Records from a data collection
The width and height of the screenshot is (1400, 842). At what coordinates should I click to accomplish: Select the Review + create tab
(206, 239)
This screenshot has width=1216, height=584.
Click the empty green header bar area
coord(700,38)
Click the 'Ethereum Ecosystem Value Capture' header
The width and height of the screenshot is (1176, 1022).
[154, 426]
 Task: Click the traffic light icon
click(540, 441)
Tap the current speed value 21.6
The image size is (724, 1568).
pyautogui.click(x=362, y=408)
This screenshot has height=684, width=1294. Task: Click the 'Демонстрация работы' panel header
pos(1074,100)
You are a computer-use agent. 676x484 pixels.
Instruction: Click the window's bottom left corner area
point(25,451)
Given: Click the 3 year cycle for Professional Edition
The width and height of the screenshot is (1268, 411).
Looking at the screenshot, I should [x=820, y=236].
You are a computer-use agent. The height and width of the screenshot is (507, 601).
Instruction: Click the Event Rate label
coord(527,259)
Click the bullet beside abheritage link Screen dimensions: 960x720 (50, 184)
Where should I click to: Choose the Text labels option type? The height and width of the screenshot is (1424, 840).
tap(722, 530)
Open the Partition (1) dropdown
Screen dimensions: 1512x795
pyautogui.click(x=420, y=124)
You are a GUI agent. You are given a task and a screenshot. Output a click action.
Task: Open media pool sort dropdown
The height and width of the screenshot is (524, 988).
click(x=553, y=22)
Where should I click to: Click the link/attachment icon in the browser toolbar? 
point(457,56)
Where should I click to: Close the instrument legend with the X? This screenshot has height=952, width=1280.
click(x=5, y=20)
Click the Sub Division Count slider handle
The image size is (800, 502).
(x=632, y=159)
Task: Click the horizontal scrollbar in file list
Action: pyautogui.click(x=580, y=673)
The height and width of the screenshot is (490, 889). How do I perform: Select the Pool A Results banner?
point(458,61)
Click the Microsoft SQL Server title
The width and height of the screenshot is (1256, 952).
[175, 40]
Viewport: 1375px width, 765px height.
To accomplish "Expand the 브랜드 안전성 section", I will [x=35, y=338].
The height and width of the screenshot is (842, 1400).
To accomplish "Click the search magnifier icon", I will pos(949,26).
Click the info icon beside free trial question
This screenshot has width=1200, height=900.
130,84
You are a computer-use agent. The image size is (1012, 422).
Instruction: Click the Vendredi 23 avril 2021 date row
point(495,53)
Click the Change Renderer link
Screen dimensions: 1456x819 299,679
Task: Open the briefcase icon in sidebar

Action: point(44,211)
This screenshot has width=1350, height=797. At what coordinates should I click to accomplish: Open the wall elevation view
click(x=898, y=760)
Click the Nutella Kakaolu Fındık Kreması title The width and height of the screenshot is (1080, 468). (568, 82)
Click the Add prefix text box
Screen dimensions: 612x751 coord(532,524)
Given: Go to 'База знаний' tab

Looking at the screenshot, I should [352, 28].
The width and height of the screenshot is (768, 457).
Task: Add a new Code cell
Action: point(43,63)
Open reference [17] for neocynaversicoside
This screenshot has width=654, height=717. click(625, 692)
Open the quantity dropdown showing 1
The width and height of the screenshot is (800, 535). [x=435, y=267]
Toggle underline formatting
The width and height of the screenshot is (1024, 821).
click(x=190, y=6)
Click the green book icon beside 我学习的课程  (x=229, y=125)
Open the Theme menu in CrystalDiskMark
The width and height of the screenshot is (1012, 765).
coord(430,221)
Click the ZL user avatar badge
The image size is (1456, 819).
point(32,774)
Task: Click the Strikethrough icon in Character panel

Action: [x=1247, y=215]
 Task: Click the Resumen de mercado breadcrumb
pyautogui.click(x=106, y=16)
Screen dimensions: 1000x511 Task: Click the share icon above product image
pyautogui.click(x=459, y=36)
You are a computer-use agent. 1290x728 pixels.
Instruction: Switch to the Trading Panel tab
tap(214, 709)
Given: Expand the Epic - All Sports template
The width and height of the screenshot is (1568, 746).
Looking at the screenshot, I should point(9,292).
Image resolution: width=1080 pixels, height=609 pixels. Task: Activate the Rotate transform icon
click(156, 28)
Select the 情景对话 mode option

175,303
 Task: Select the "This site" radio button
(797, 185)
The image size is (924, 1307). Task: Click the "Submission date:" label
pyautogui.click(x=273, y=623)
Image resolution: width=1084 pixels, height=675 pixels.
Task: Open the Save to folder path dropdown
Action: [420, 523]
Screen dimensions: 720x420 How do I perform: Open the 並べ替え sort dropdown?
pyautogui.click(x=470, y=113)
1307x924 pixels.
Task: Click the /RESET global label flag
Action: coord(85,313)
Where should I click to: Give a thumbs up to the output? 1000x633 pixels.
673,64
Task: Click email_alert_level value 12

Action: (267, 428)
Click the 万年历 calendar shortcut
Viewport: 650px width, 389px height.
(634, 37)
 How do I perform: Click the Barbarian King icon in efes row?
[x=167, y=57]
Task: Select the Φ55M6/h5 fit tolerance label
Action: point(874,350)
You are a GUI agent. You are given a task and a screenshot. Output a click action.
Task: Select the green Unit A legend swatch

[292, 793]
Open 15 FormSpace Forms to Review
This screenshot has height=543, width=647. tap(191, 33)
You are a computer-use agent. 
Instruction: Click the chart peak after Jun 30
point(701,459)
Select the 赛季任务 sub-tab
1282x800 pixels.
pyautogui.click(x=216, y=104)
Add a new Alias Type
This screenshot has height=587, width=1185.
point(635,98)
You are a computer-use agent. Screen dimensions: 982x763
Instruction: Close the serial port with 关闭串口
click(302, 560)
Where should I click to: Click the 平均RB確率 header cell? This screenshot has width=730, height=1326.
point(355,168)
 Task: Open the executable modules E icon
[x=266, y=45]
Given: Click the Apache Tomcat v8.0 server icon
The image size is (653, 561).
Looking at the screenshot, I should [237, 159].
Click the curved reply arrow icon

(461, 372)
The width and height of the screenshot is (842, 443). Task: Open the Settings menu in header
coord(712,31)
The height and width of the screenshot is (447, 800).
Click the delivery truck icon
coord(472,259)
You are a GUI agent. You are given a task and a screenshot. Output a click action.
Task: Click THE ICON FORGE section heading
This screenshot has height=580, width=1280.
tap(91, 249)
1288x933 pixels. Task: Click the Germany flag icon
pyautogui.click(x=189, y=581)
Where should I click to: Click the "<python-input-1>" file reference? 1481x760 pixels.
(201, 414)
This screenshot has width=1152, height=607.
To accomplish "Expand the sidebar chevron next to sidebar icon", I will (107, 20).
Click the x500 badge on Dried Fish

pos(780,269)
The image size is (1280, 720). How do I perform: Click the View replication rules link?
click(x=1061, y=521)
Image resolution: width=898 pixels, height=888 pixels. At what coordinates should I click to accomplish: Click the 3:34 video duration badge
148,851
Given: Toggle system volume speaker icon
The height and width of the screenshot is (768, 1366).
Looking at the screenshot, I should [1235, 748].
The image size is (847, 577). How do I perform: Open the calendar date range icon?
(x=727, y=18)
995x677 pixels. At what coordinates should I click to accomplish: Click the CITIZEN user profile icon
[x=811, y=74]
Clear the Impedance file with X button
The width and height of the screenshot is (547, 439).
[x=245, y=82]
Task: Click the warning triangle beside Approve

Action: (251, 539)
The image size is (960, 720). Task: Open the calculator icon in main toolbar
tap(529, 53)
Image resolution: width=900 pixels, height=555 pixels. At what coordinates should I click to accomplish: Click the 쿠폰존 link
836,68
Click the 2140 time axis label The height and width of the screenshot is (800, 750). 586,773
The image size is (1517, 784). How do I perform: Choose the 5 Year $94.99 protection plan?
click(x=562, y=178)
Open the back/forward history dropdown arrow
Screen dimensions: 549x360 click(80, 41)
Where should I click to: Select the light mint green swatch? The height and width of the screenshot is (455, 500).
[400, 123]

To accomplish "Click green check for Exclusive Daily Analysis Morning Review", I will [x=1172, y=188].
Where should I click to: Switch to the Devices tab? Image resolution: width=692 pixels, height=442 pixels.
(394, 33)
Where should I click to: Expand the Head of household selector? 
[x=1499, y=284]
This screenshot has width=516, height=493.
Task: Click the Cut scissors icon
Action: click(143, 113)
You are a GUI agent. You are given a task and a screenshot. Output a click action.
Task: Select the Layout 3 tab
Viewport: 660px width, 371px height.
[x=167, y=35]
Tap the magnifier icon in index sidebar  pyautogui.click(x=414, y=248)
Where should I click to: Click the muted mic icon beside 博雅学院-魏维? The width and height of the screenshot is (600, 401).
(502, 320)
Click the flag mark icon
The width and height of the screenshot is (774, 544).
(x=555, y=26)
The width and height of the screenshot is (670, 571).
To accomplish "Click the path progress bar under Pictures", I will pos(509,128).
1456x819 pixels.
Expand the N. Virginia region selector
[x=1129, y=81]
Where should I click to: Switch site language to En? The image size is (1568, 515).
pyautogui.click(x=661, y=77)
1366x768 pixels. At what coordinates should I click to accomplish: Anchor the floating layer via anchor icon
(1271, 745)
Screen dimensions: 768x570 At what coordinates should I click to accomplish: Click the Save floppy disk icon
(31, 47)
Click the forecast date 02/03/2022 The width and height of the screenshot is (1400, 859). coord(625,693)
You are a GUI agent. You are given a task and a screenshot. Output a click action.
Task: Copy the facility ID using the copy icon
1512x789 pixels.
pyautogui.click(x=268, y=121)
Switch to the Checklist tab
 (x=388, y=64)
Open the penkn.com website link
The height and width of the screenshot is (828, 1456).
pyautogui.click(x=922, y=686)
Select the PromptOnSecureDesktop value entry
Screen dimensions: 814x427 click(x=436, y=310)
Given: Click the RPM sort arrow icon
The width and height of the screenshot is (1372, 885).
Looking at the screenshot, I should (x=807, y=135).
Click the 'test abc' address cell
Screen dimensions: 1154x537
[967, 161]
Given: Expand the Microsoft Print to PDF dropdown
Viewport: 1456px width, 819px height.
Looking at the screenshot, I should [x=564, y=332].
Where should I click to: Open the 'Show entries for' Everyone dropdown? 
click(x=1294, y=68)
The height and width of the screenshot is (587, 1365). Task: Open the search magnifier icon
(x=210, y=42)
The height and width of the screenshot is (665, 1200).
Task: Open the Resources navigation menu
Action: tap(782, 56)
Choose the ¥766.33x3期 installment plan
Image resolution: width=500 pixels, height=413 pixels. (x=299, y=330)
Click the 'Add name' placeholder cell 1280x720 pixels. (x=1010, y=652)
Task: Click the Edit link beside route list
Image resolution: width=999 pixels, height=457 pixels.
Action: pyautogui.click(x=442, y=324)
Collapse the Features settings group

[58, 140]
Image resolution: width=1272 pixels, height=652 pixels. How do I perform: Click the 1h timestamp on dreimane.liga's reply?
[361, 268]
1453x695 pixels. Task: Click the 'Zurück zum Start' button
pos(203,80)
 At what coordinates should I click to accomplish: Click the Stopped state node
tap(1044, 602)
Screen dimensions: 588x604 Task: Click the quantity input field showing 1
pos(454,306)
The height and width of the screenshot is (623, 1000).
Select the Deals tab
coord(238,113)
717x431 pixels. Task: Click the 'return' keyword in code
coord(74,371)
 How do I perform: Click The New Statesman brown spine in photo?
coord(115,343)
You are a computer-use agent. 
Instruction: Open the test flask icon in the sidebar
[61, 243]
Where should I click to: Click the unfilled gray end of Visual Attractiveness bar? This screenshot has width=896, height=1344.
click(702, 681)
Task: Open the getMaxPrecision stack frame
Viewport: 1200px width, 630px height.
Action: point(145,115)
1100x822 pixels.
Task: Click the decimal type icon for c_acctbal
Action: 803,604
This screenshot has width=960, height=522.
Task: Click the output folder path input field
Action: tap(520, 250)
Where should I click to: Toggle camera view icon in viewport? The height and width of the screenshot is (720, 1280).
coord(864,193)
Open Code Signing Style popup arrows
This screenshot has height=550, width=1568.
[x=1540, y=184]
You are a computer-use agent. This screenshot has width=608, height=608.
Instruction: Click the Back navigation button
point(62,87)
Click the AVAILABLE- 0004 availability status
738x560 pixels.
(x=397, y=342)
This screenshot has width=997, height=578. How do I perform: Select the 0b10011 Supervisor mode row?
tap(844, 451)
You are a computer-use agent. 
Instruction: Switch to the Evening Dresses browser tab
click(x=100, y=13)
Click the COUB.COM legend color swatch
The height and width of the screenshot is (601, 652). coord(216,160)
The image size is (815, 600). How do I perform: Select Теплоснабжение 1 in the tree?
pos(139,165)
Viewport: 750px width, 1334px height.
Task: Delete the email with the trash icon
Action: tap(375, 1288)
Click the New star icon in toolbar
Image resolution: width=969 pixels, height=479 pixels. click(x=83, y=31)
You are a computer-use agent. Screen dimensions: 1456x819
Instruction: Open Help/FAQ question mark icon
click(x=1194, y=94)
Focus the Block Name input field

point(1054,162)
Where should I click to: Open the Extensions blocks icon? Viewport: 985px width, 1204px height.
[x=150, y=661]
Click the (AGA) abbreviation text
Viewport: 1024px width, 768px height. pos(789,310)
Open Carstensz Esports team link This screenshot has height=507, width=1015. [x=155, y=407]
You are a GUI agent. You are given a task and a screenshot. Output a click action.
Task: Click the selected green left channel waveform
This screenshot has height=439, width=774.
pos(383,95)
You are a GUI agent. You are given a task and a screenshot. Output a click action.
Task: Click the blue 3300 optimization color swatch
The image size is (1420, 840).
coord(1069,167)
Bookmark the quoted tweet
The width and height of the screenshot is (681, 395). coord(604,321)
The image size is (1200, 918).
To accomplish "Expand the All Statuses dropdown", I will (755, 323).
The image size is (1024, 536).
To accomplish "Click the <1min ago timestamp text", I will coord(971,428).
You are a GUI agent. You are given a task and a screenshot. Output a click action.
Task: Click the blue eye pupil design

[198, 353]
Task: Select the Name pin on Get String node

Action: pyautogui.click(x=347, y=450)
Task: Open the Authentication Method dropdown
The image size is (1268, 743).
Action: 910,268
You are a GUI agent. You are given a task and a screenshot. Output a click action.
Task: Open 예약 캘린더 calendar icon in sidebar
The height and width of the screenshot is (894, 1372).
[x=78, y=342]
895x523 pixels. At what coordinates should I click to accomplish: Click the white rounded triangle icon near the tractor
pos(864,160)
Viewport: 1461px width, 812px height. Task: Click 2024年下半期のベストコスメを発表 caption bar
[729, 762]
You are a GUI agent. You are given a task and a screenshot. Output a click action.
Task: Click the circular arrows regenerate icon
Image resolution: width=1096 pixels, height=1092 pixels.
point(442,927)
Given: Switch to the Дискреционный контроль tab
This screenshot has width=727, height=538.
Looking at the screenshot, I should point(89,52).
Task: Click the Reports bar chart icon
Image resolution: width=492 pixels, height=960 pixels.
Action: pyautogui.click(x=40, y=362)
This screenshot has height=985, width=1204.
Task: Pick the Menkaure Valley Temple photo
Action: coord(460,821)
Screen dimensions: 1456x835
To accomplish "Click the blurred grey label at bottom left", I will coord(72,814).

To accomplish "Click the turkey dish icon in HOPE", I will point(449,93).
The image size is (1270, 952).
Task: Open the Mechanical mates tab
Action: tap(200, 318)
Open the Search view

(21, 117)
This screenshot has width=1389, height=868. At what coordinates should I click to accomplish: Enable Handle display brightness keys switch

WHAT TO DO:
Rewrite everything from the start of the listing down to the line containing "pyautogui.click(x=420, y=124)", putting "GUI agent" in place of "computer-use agent" and changing nothing else.

RESPONSE TO THE EXERCISE:
The width and height of the screenshot is (1400, 842). At what coordinates should I click to accomplish: Select the Review + create tab
(206, 239)
This screenshot has width=1216, height=584.
Click the empty green header bar area
coord(700,38)
Click the 'Ethereum Ecosystem Value Capture' header
The width and height of the screenshot is (1176, 1022).
[154, 426]
 Task: Click the traffic light icon
click(540, 441)
Tap the current speed value 21.6
The image size is (724, 1568).
pyautogui.click(x=362, y=408)
This screenshot has height=684, width=1294. Task: Click the 'Демонстрация работы' panel header
pos(1074,100)
You are a GUI agent. 676x484 pixels.
Instruction: Click the window's bottom left corner area
point(25,451)
Given: Click the 3 year cycle for Professional Edition
The width and height of the screenshot is (1268, 411).
Looking at the screenshot, I should [x=820, y=236].
You are a GUI agent. The height and width of the screenshot is (507, 601).
Instruction: Click the Event Rate label
coord(527,259)
Click the bullet beside abheritage link Screen dimensions: 960x720 (50, 184)
Where should I click to: Choose the Text labels option type? The height and width of the screenshot is (1424, 840).
tap(722, 530)
Open the Partition (1) dropdown
Screen dimensions: 1512x795
pyautogui.click(x=420, y=124)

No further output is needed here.